■ **Work to be completed**
The first line of the data below and every line after it, through the one with "Nihon.blog – Blog site (85, 2399)", must be transcribed without change.

*** Data shown Section Begins ***

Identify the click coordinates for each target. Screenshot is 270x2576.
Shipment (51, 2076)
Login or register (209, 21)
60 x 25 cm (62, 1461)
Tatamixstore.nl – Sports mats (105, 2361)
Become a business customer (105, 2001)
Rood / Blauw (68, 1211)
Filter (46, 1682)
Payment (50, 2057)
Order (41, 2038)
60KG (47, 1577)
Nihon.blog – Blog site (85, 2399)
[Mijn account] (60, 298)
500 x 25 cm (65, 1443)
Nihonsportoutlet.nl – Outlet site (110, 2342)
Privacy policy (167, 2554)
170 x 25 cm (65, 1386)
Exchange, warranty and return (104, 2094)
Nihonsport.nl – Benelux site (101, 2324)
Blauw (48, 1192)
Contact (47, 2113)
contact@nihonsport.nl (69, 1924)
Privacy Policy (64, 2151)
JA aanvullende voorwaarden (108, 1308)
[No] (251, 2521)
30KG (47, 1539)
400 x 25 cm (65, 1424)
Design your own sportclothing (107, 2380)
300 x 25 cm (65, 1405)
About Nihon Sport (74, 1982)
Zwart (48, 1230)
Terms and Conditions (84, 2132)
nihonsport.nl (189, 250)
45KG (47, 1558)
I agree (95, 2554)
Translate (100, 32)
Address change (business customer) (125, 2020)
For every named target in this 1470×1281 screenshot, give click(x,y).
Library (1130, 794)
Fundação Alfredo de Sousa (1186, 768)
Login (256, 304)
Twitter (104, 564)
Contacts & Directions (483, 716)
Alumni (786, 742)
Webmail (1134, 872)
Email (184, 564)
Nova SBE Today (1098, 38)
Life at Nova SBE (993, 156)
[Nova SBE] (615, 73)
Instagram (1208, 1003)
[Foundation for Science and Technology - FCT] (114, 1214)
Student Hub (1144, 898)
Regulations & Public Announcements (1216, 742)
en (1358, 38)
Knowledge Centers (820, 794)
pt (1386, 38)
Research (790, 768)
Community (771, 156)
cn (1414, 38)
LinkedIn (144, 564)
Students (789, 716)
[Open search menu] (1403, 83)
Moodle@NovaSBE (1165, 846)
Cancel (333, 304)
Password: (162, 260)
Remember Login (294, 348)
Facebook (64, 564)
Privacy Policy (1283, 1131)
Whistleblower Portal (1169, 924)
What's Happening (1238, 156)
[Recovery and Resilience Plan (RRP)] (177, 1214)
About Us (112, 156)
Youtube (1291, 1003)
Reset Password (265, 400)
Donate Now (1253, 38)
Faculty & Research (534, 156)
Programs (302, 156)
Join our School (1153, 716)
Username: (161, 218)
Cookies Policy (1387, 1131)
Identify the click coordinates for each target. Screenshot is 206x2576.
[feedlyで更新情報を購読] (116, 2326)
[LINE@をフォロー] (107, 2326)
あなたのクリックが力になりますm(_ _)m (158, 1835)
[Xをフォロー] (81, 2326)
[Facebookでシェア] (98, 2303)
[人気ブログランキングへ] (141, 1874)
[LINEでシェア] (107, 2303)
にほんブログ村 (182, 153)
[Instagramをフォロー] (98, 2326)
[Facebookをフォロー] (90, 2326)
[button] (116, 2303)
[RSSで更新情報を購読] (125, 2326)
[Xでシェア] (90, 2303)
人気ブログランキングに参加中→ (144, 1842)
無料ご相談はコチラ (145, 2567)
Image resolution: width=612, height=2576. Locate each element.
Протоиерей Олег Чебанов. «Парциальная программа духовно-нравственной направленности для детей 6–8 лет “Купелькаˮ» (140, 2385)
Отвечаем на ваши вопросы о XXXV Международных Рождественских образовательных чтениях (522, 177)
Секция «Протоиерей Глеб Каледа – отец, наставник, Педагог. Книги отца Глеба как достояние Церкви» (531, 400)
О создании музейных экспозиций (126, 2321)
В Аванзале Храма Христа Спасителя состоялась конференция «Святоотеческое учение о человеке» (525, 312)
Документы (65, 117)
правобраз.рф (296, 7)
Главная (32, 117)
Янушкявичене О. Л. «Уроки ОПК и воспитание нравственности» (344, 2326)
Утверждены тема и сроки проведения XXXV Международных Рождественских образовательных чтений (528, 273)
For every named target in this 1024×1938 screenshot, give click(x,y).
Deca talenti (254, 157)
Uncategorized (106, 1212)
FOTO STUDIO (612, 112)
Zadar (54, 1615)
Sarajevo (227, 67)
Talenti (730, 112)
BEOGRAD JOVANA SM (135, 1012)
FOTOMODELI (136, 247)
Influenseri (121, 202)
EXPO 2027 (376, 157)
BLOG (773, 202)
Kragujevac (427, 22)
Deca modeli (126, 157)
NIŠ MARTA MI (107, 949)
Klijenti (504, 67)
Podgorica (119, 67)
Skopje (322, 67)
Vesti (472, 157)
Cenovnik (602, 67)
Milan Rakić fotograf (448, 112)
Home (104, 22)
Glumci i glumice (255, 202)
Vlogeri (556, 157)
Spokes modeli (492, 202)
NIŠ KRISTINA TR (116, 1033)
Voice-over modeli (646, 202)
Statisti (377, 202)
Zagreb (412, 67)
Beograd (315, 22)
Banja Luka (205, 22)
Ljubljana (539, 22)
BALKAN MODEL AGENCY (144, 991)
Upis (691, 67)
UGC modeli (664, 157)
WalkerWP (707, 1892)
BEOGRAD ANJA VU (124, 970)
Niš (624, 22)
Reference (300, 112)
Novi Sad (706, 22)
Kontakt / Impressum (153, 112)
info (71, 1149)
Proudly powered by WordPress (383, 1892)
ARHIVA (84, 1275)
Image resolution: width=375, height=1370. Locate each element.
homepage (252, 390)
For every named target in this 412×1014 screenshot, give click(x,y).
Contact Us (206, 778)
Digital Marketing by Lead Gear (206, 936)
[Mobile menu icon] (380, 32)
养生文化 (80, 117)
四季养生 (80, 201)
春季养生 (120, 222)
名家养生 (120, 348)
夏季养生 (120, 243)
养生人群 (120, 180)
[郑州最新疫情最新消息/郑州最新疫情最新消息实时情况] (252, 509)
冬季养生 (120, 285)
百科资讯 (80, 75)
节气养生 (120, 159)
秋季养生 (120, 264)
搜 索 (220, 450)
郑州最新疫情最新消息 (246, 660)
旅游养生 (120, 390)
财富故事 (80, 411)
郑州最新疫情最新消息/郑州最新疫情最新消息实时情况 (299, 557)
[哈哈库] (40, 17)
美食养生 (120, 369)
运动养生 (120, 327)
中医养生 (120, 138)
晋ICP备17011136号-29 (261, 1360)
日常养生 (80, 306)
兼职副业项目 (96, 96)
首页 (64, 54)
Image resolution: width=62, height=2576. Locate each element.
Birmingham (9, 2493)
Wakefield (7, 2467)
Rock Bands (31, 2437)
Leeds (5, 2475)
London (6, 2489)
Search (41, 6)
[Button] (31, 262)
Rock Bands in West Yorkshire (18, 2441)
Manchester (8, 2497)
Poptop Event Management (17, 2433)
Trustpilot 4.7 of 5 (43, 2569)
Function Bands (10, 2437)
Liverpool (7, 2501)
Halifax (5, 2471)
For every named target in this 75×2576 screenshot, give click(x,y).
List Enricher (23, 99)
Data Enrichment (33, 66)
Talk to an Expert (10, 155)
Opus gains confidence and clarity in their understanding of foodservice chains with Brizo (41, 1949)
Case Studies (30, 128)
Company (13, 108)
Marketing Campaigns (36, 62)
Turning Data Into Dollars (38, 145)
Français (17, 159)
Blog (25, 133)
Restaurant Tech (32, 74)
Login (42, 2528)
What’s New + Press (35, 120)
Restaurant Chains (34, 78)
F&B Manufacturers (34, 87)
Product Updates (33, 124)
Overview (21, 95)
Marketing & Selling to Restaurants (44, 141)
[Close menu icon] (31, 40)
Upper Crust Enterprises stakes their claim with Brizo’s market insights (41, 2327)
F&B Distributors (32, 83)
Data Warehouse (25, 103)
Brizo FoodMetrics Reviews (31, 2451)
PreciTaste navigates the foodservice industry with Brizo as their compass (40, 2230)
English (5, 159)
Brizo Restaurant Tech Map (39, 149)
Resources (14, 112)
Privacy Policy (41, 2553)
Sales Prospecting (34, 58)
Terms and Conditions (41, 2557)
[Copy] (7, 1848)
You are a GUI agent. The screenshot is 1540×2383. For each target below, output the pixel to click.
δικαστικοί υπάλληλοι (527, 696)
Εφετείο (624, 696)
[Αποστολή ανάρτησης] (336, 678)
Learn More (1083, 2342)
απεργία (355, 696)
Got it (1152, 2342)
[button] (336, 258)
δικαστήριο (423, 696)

*** Data shown Section Ends ***

■ **Answer section**
Identify the click coordinates for each target. Screenshot is 270x2576.
Shipment (51, 2076)
Login or register (209, 21)
60 x 25 cm (62, 1461)
Tatamixstore.nl – Sports mats (105, 2361)
Become a business customer (105, 2001)
Rood / Blauw (68, 1211)
Filter (46, 1682)
Payment (50, 2057)
Order (41, 2038)
60KG (47, 1577)
Nihon.blog – Blog site (85, 2399)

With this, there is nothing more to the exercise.